> _Records for the task_:
------------------------------
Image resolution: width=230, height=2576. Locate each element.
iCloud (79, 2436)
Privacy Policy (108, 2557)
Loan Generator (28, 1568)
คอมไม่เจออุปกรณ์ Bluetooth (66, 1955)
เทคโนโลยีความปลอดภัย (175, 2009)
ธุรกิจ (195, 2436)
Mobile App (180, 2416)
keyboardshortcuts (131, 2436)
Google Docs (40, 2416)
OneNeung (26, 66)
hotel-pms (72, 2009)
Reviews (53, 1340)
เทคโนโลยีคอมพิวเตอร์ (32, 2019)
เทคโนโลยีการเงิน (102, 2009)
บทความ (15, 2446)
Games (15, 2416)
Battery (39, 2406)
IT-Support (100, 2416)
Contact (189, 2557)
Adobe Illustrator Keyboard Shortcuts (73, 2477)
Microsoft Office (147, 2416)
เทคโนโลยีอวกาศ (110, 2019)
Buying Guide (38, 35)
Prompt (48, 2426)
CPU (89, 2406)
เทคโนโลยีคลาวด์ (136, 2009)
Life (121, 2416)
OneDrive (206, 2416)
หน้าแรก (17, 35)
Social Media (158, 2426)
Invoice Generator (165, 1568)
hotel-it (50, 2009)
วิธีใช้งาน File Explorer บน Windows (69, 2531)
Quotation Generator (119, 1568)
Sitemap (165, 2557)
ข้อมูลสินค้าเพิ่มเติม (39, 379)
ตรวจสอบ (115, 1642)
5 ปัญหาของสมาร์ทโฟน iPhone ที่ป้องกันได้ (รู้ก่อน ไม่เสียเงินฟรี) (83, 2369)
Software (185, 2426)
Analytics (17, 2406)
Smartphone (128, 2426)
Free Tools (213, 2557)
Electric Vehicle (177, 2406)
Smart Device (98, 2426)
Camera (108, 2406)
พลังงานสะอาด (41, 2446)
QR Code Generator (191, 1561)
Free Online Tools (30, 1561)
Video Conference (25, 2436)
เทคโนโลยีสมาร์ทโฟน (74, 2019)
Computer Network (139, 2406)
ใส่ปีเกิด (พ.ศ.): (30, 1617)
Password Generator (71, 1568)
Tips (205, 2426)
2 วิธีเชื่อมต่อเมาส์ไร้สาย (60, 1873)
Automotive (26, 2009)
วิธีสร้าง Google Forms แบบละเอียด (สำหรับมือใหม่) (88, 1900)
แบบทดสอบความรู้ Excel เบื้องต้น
------------------------------
Give every line of the listing from the one containing "CPU (89, 2406)" through the last line, both included, as a numbered list without blank lines.

> _Solution_:
1. CPU (89, 2406)
2. เทคโนโลยีคลาวด์ (136, 2009)
3. Life (121, 2416)
4. OneDrive (206, 2416)
5. หน้าแรก (17, 35)
6. Social Media (158, 2426)
7. Invoice Generator (165, 1568)
8. hotel-it (50, 2009)
9. วิธีใช้งาน File Explorer บน Windows (69, 2531)
10. Quotation Generator (119, 1568)
11. Sitemap (165, 2557)
12. ข้อมูลสินค้าเพิ่มเติม (39, 379)
13. ตรวจสอบ (115, 1642)
14. 5 ปัญหาของสมาร์ทโฟน iPhone ที่ป้องกันได้ (รู้ก่อน ไม่เสียเงินฟรี) (83, 2369)
15. Software (185, 2426)
16. Analytics (17, 2406)
17. Smartphone (128, 2426)
18. Free Tools (213, 2557)
19. Electric Vehicle (177, 2406)
20. Smart Device (98, 2426)
21. Camera (108, 2406)
22. พลังงานสะอาด (41, 2446)
23. QR Code Generator (191, 1561)
24. Free Online Tools (30, 1561)
25. Video Conference (25, 2436)
26. เทคโนโลยีสมาร์ทโฟน (74, 2019)
27. Computer Network (139, 2406)
28. ใส่ปีเกิด (พ.ศ.): (30, 1617)
29. Password Generator (71, 1568)
30. Tips (205, 2426)
31. 2 วิธีเชื่อมต่อเมาส์ไร้สาย (60, 1873)
32. Automotive (26, 2009)
33. วิธีสร้าง Google Forms แบบละเอียด (สำหรับมือใหม่) (88, 1900)
34. แบบทดสอบความรู้ Excel เบื้องต้น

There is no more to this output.